• The records:
▬▬▬▬▬▬
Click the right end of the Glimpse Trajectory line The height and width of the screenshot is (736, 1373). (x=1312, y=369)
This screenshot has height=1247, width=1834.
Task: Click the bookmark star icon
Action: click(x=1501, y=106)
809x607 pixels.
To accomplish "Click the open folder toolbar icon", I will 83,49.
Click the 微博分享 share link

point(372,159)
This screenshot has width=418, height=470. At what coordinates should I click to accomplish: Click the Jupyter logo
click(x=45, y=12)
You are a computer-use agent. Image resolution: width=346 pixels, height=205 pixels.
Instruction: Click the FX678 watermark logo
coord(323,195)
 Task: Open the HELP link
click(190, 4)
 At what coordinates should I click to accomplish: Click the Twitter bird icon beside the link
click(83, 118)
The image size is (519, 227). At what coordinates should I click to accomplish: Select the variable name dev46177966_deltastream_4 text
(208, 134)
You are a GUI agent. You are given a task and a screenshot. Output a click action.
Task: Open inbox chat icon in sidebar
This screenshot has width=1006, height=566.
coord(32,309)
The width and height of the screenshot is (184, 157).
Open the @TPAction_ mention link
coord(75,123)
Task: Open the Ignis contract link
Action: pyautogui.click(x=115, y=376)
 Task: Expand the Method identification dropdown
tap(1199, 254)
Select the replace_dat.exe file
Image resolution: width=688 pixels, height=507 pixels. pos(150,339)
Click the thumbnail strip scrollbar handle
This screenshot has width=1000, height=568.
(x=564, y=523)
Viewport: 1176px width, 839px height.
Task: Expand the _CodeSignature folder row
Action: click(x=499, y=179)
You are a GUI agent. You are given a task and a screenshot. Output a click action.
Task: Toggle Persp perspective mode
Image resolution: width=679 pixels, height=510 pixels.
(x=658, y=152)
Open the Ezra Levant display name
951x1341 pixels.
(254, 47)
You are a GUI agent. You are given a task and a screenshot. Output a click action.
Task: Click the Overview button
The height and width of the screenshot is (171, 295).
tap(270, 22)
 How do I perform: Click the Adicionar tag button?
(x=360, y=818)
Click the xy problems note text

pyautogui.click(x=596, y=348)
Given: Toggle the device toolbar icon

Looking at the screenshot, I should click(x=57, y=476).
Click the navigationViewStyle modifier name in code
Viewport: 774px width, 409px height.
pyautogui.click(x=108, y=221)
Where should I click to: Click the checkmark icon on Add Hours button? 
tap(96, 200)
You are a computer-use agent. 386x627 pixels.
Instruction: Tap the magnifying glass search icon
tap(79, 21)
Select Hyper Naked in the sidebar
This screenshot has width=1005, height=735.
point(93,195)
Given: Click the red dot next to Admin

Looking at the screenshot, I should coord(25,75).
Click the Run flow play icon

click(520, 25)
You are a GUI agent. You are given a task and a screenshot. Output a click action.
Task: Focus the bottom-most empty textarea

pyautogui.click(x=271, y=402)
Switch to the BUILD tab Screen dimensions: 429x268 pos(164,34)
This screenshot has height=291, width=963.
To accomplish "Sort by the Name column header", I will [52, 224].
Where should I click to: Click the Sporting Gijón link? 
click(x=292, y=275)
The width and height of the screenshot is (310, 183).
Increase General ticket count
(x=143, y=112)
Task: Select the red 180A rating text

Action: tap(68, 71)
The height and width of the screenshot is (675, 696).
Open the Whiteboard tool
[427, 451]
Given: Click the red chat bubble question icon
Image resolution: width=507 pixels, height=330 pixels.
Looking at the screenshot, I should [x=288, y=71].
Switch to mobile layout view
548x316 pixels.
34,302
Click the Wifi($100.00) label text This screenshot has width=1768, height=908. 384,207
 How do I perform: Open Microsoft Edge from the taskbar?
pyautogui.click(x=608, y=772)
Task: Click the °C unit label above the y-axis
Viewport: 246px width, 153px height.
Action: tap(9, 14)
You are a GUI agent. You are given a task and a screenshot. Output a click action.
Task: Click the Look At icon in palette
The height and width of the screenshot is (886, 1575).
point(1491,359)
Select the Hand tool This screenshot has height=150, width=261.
▬▬▬▬▬▬
• Exercise: Reproduce all of the material above word for word, keeping every line in its original order.

• Solution to this exercise:
Click the right end of the Glimpse Trajectory line The height and width of the screenshot is (736, 1373). (x=1312, y=369)
This screenshot has height=1247, width=1834.
Task: Click the bookmark star icon
Action: click(x=1501, y=106)
809x607 pixels.
To accomplish "Click the open folder toolbar icon", I will 83,49.
Click the 微博分享 share link

point(372,159)
This screenshot has width=418, height=470. At what coordinates should I click to accomplish: Click the Jupyter logo
click(x=45, y=12)
You are a computer-use agent. Image resolution: width=346 pixels, height=205 pixels.
Instruction: Click the FX678 watermark logo
coord(323,195)
 Task: Open the HELP link
click(190, 4)
 At what coordinates should I click to accomplish: Click the Twitter bird icon beside the link
click(83, 118)
The image size is (519, 227). At what coordinates should I click to accomplish: Select the variable name dev46177966_deltastream_4 text
(208, 134)
You are a GUI agent. You are given a task and a screenshot. Output a click action.
Task: Open inbox chat icon in sidebar
This screenshot has width=1006, height=566.
coord(32,309)
The width and height of the screenshot is (184, 157).
Open the @TPAction_ mention link
coord(75,123)
Task: Open the Ignis contract link
Action: pyautogui.click(x=115, y=376)
 Task: Expand the Method identification dropdown
tap(1199, 254)
Select the replace_dat.exe file
Image resolution: width=688 pixels, height=507 pixels. pos(150,339)
Click the thumbnail strip scrollbar handle
This screenshot has width=1000, height=568.
(x=564, y=523)
Viewport: 1176px width, 839px height.
Task: Expand the _CodeSignature folder row
Action: click(x=499, y=179)
You are a GUI agent. You are given a task and a screenshot. Output a click action.
Task: Toggle Persp perspective mode
Image resolution: width=679 pixels, height=510 pixels.
(x=658, y=152)
Open the Ezra Levant display name
951x1341 pixels.
(254, 47)
You are a GUI agent. You are given a task and a screenshot. Output a click action.
Task: Click the Overview button
The height and width of the screenshot is (171, 295).
tap(270, 22)
 How do I perform: Click the Adicionar tag button?
(x=360, y=818)
Click the xy problems note text

pyautogui.click(x=596, y=348)
Given: Toggle the device toolbar icon

Looking at the screenshot, I should click(x=57, y=476).
Click the navigationViewStyle modifier name in code
Viewport: 774px width, 409px height.
pyautogui.click(x=108, y=221)
Where should I click to: Click the checkmark icon on Add Hours button? 
tap(96, 200)
You are a computer-use agent. 386x627 pixels.
Instruction: Tap the magnifying glass search icon
tap(79, 21)
Select Hyper Naked in the sidebar
This screenshot has width=1005, height=735.
point(93,195)
Given: Click the red dot next to Admin

Looking at the screenshot, I should coord(25,75).
Click the Run flow play icon

click(520, 25)
You are a GUI agent. You are given a task and a screenshot. Output a click action.
Task: Focus the bottom-most empty textarea

pyautogui.click(x=271, y=402)
Switch to the BUILD tab Screen dimensions: 429x268 pos(164,34)
This screenshot has height=291, width=963.
To accomplish "Sort by the Name column header", I will [52, 224].
Where should I click to: Click the Sporting Gijón link? 
click(x=292, y=275)
The width and height of the screenshot is (310, 183).
Increase General ticket count
(x=143, y=112)
Task: Select the red 180A rating text

Action: tap(68, 71)
The height and width of the screenshot is (675, 696).
Open the Whiteboard tool
[427, 451]
Given: Click the red chat bubble question icon
Image resolution: width=507 pixels, height=330 pixels.
Looking at the screenshot, I should [x=288, y=71].
Switch to mobile layout view
548x316 pixels.
34,302
Click the Wifi($100.00) label text This screenshot has width=1768, height=908. 384,207
 How do I perform: Open Microsoft Edge from the taskbar?
pyautogui.click(x=608, y=772)
Task: Click the °C unit label above the y-axis
Viewport: 246px width, 153px height.
Action: tap(9, 14)
You are a GUI agent. You are given a task and a screenshot. Output a click action.
Task: Click the Look At icon in palette
The height and width of the screenshot is (886, 1575).
point(1491,359)
Select the Hand tool This screenshot has height=150, width=261.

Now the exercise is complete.